Standort | 6311, Wildschönau |
Kirchen, Oberau 116 | |
Datum | . Dezember |
Kategorie | Religion |
URL | http://www.wildschoenau.gv.at |
Eine zeitgenössische Niederschrift über den Bau der Kirche in Auffach vor 200 Jahren
Im reichhaltigen Nachlass des leider viel zu früh verstorbenen Zimmermeisters, Heimatforschers und Kunstkenners Josef Klingler, vulgo Heindl Seppe, in Oberau (+ 1988) fanden sich auch Fotos einer historischen Aufzeichnung über den Bau des Gotteshauses in Auffach. Es gelang, die Vorlagen dieser kleinformatigen Aufnahmen ausfindig zu machen: Es handelt sich um vier Seiten am Anfang des ältesten Taufbuches der Kirche von Auffach.
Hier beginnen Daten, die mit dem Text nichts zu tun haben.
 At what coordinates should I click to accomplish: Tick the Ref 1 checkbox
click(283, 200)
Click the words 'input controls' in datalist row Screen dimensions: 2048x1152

Wie aus dem Text selbst hervorgeht, stammen sie von der Hand des Peter Moser, der zwar nur wenige Jahre als Seelsorger in Auffach tätig war. Aber es ist vor allem seiner Tüchtigkeit zu verdanken, daß damals das Gotteshaus in diesem Ort gebaut worden ist. Moser, ein gebürtiger Alpbacher, wurde 1805 Pfarrer in Ebbs und starb als solcher im Jahre 1820. In der Folge wird der Wortlaut der Niederschrift buchstabengetreu abgedruckt, wobei zu bedenken ist, daß um 1800 die Regeln der deutschen Rechtschreibung noch nicht in der uns geläufigen Form fixiert waren. Die ursprüngliche Schreibweise hält zudem auch noch manche Eigenheiten der Aussprache und Wendungen fest, die heute nur noch im Dialekt üblich sind.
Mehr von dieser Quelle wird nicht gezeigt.